Wall Street investors, U.S. farmers and Chinese officials will be among those listening closely to President Trump’s speech at the Economic Club of New York on Tuesday for signs of whether he intends to make concessions to Chinese demands for a rollback of tariffs.
The White House sent mixed signals about China’s announcement last week that the two countries had agreed to an easing of tariffs in their 16-month-old trade war, but Secretary of State Mike Pompeo said Monday that the talks are creating reason for optimism.
“We’ve made real progress,” Mr. Pompeo told WCSC-TV in South Carolina. “I hope we get the first part of the deal done with China in the next handful of weeks.”
Mr. Trump said over the weekend that negotiations were moving along “very nicely” but dismissed reports that he has agreed to lift tariffs on Chinese products by a certain level.
“The reports were incorrect. If it’s not a great deal, I won’t make it,” the president told reporters. “China very much wants to make a deal. They’re having the worst year they’ve had in 57 years. Their supply chain is all broken, like an egg.”
A White House official said Mr. Trump will address trade with China in his speech but didn’t divulge details.
Amid the conflicting reports of mutual tariff relief, Zoom Telephonics Inc., a producer of cable modems and other communication products, said Monday that the Office of the U.S. Trade Representative denied the last of the company’s requests for tariff exemptions for its products made in China. The company said it plans to transfer manufacturing of the vast majority of its products out of China and mostly to Vietnam.
“This news is not surprising, but it is very disappointing due to the severe harm we’ve been experiencing from the China tariffs, which have dramatically impacted our profits, cash flow, allocation of human resources and stock price,” said Zoom CEO and Chairman Frank Manning. “We wish we could provide insight into this USTR decision, but we can’t do that now or possibly ever because we simply don’t understand their decision-making in spite of significant efforts. We have been working hard to move most of our production out of China, and that work will continue.”
China is experiencing its slowest economic growth in three decades while the U.S. economy is growing at a healthy rate. Although agriculture has been hit hard and manufacturing has slowed, employers have been adding jobs at a solid pace and have reported strong earnings in the third quarter.
The economy added 128,000 jobs in October, and the government said the number of workers added in August and September increased 31% over earlier estimates.
The stock market hit record highs again last week. The Dow Jones Industrial Average turned positive Monday on news that Boeing expects to resume deliveries next month of its beleaguered 737 Max jet. The S&P 500 and the tech-heavy Nasdaq indexes were down slightly.
“When you consider the negative impact that the GM strike had on the October numbers, it is clear that the labor market is stronger than we perceived,” economist Joel Naroff of Naroff Economic Advisers said in his latest note.
He said the October jobs report “makes it awfully hard” for the Federal Reserve to cut interest rates again at its December meeting. Fed Chairman Jerome Powell is scheduled to speak Wednesday to the Joint Economic Committee in Congress and meet Thursday with the House Budget Committee.
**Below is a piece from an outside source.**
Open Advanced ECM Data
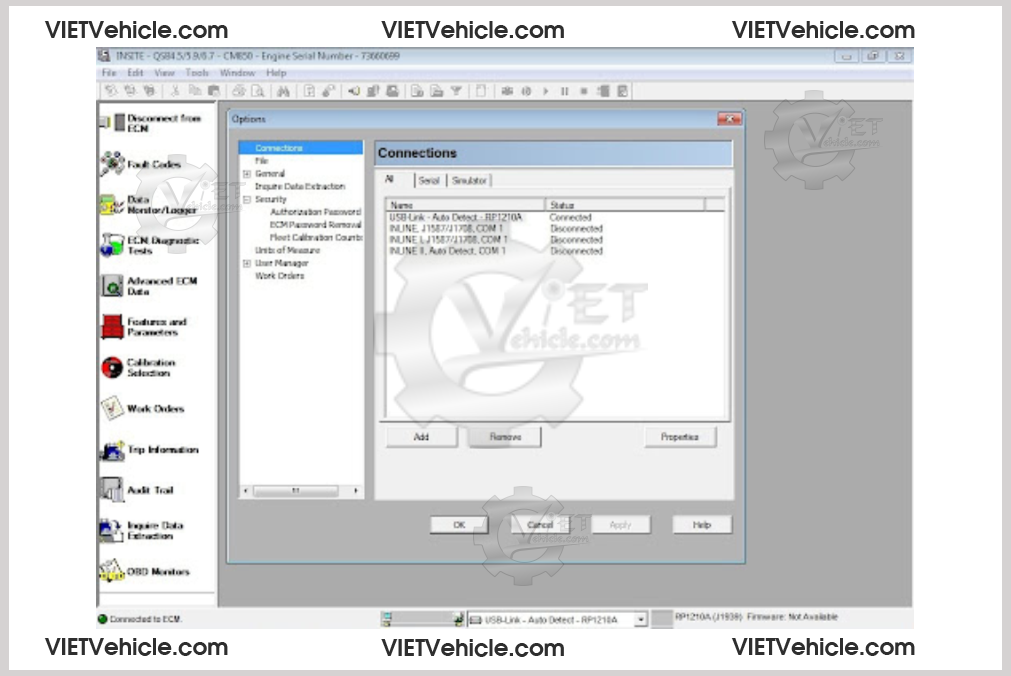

Still, the impact of the tariffs on farmers is a particular worry. The federal government has approved two farm bailouts totaling $26 billion, and some in Washington expect a third.
Democratic presidential front-runner Joseph R. Biden said in a Twitter post that the president’s trade war “is reckless, and hurting our farmers every day.”
The White House is pressuring congressional Democrats publicly to take up the U.S.-Mexico-Canada trade agreement, although House Speaker Nancy Pelosi, California Democrat, hasn’t committed to it. Democrats have sought to put their stamp on labor, environmental and enforcement terms.
Manufacturing output contracted for the third straight month in October, with significant job losses in that sector in the 2020 battleground states of Pennsylvania, Michigan and Wisconsin.
The president had raised expectations of signing “phase one” of a trade agreement with China at a summit this weekend in Santiago, Chile. But the president of Chile backed out as host because of civil unrest in his country, and the U.S. has been looking for other suitable sites for Mr. Trump to sign an agreement with Chinese President Xi Jinping.
Meanwhile, the White House has until Wednesday to decide whether to impose tariffs on European and Asian auto imports.